Thursday, October 6, 2011

Iraq Troop Talks Stuck On Issue Of Immunity

The question of whether American troops who stay in Iraq to train Iraqi forces would have immunity from local prosecution is shaping up to be the most contentious issue as the two countries try to hammer out an agreement on whether to keep a small training force here next year.

Iraqi leaders, desperate to assert their sovereignty, say immunity isn't necessary for any American forces who stay in Iraq to train their security forces. But for Americans worried about their soldiers ending up in Iraqi courts, the lack of immunity is a deal-breaker.

"Immunity is the main disputed point. If we do not have agreement on the immunity, there will be no agreement on the number" of trainers, said government spokesman Ali al-Dabbagh.

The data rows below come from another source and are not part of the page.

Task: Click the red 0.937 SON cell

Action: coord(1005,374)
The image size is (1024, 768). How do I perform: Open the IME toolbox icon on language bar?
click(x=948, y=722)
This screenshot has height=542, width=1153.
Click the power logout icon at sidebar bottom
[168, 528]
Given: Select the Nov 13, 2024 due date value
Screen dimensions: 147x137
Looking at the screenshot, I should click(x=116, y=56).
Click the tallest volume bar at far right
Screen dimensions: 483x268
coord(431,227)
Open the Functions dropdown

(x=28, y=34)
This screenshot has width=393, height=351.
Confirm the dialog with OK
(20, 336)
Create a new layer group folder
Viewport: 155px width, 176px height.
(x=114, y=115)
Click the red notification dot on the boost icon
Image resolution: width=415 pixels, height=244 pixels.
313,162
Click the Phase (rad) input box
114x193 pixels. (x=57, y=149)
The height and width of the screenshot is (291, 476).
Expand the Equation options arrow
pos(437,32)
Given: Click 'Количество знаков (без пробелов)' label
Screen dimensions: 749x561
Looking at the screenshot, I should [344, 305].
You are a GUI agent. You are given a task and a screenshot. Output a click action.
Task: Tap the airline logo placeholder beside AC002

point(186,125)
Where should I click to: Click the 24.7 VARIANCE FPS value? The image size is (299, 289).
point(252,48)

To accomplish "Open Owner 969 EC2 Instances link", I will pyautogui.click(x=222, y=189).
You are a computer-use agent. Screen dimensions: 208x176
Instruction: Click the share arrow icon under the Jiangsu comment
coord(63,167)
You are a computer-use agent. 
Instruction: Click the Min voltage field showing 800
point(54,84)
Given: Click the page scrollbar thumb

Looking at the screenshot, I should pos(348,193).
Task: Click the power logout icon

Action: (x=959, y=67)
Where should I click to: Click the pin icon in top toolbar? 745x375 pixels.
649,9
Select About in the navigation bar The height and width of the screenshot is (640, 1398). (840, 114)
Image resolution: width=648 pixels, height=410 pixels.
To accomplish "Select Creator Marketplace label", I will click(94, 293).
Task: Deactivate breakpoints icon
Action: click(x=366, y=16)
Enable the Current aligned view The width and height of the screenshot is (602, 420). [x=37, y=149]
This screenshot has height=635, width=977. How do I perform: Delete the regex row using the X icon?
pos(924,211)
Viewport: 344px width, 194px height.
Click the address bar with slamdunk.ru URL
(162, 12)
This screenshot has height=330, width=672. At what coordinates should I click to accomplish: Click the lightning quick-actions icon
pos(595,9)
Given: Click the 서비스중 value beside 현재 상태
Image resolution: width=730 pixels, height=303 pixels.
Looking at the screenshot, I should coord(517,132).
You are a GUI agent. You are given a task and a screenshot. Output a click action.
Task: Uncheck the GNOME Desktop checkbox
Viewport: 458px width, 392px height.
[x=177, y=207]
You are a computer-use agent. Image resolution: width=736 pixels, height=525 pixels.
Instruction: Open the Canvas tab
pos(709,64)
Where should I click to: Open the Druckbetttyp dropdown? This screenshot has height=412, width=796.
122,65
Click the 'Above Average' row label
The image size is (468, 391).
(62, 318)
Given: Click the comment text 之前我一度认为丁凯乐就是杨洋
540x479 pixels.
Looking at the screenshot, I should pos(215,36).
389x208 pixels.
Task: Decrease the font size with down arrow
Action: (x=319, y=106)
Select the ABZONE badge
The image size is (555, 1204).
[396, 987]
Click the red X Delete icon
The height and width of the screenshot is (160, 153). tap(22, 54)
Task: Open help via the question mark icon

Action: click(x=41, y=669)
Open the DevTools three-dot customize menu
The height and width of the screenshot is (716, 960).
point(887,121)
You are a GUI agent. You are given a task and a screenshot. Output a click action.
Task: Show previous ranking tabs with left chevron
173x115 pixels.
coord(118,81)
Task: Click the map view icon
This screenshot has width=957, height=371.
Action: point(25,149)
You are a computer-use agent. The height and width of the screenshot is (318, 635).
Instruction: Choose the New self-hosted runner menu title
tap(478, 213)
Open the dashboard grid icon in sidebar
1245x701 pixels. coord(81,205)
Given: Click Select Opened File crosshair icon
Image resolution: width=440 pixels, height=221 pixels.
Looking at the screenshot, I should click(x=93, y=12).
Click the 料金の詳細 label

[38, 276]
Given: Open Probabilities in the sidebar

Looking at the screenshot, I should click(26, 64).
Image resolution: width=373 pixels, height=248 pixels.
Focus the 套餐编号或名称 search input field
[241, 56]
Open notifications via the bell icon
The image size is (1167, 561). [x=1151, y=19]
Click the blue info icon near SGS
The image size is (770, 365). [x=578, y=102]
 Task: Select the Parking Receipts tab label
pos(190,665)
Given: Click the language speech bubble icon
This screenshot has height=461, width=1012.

Iraqi political leaders met Tuesday night to discuss whether to have American forces stay in Iraq when the 2008 security agreement expires at the end of this year and all American forces are supposed to leave the country. After the meeting they announced that Iraq does need American training help but that the trainers should not have immunity, setting the stage for protracted negotiations.

American officials seemed to be scrambling Wednesday to understand what exactly the Iraqi politicians, who excel at brinkmanship politics, really meant.

The Iraqi statement clearly fell short of what the U.S. had wanted, but the cautious statements in Washington avoided any direct criticism of the Iraqi position. That may be an attempt to buy more time for negotiations.